NEW YORK (Reuters Health) – In general, measurement of forced expiratory volume in 1 second (FEV1) is useful in evaluating the effect of bronchial challenge in asthmatic children, according to Scandinavian researchers.
Dr. L. Pekka Malmberg, of Helsinki University Central Hospital in Finland, and colleagues, sought to determine whether FEV1 measurement, as recommended for testing in adults, might be a suitable means of determining the outcome of histamine challenge in asthmatic children. Their findings appeared in the December issue of Chest.
The researchers conducted spirometric testing and bronchial challenge in 105 asthmatic children using escalating doses of histamine. Compared to measurement of peak expiratory flow, FEV1 yielded better baseline reproducibility and higher sensitivity during challenge.
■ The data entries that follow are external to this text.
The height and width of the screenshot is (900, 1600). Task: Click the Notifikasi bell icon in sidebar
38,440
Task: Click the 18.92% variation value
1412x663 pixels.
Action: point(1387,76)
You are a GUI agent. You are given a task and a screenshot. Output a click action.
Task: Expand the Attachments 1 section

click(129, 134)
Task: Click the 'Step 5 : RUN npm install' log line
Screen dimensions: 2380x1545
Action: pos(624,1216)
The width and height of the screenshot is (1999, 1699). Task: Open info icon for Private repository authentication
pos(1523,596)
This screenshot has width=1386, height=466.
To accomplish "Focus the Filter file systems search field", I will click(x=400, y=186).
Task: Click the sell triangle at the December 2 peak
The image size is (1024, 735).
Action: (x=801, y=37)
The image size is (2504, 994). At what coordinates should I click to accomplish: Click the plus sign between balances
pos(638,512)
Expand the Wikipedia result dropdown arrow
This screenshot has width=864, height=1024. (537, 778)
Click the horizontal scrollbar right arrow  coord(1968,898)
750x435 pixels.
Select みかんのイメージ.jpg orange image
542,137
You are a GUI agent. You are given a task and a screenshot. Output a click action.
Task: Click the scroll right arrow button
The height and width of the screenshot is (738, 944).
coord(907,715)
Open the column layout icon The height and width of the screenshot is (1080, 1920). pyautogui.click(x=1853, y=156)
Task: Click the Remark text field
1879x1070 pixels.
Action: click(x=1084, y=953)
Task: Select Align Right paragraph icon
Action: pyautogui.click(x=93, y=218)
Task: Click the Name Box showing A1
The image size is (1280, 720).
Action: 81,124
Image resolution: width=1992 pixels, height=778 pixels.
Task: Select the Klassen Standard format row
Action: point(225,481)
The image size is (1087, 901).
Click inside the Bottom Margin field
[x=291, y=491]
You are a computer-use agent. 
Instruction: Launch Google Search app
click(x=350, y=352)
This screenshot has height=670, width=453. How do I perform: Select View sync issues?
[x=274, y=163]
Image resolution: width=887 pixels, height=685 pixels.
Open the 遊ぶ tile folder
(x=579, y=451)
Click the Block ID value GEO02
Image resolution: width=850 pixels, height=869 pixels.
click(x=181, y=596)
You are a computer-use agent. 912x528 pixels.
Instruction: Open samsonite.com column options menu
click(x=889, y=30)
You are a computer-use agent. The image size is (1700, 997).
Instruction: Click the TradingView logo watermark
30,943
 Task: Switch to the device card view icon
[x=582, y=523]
However, in 16 children, FEV1 recording was not acceptable at various points because of exhalation times of less than a second. These children were significantly younger than those with acceptable exhalations. In six cases, exhalation was below that required for measurement of FEV0.75, but in none was this the case for FEV0.5.
The researchers conclude that the American Thoracic Society guidelines for FEV1 testing during challenge can be applied to children. However, they also point out that shorter FEV times are "more often acceptably recorded" than FEV1, show good reproducibility, and are "equally sensitive in assessing changes in airway obstruction."